Un mouvement d'ultradroite mène toujours des actions dans un contexte sociopolitique et économique donné – c'est ainsi qu'on analyse le phénomène sur le long terme. Aujourd'hui, c'est ce qu'on appelle les imaginaires – théorie sociopolitique que tout le monde connaît – qui, majoritairement, déterminent le contexte sociopolitique : dans quel imaginaire se développe telle ou telle action, comment sera reçu par la population tel ou tel autre type d'action, en fonction de quoi la population jugera la légitimité de telle ou telle action, notamment menée par un gouvernement ?
Entre l'été 2021 et le mois de mars 2022, un chercheur de l'Institut national de l'audiovisuel – INA – et une chercheuse du Centre national de la recherche scientifique – CNRS – ont conduit une enquête grâce à laquelle on dispose de chiffres : que ce soit aux États-Unis, en France, en Belgique, en Italie, en Hongrie ou encore en Allemagne, l'imaginaire et l'ambiance sociale qui règnent, semblent avaliser et donner corps à des idées qui étaient hors de la fenêtre d'Overton – pour reprendre un terme que, désormais, tout le monde connaît. La fenêtre d'Overton recouvre ce qui peut être dit au sein d'une société ou dans un média. Depuis une dizaine d'années, cette fenêtre s'est déplacée, des termes créés par des groupuscules sont devenus normaux : l'expression « problème de l'immigration » apparue en 1983, ou le slogan de Civitas « la sécurité est la première des libertés » en 1986. Ce phénomène, vous le comprenez aisément, puisque vous faites tous ici de la politique.
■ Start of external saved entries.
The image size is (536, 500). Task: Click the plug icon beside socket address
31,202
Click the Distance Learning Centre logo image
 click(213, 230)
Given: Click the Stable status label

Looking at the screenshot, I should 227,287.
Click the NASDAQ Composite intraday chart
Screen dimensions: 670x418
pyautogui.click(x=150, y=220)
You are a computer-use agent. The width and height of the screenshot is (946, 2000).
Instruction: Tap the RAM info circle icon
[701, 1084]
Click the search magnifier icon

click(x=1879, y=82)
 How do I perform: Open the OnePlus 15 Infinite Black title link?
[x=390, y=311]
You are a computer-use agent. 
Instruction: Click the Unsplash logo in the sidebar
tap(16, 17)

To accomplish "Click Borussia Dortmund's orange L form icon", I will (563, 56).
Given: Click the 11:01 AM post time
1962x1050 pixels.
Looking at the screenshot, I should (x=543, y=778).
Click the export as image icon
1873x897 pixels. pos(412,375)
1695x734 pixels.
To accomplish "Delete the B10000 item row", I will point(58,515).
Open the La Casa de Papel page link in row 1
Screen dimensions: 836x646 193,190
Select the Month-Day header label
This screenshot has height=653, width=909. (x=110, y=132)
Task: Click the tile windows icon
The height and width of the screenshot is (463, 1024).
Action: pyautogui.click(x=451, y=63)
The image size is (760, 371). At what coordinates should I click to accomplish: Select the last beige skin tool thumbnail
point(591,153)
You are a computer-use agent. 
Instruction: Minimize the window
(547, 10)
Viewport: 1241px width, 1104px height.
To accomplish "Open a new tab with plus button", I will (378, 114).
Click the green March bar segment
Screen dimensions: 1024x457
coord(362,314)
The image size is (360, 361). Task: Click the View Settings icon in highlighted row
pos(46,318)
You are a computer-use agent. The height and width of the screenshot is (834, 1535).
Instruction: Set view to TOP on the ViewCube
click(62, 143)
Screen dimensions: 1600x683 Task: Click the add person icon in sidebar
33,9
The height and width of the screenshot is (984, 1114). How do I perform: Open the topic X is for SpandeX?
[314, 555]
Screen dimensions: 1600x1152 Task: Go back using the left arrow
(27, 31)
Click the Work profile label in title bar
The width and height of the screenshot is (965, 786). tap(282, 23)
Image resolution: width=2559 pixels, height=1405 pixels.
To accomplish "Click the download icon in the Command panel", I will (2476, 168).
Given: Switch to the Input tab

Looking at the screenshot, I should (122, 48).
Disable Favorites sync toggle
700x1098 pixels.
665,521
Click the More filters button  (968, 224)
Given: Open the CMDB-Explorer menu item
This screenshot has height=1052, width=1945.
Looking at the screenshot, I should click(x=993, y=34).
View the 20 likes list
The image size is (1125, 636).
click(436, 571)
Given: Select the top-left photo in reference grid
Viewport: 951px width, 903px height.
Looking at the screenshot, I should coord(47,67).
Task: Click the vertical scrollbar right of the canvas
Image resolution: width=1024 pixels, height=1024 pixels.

De manière nette, claire et précise, l'analyse lexicographique et lexicométrique, ainsi que les propos des militants que nous interrogeons régulièrement, révèlent que, depuis quelques années, quelque chose a bougé, donnant l'impression à certains, notamment à des loups solitaires, qu'ils sont financés ou poussés à agir. Il y a vingt ans, tel n'était pas le cas.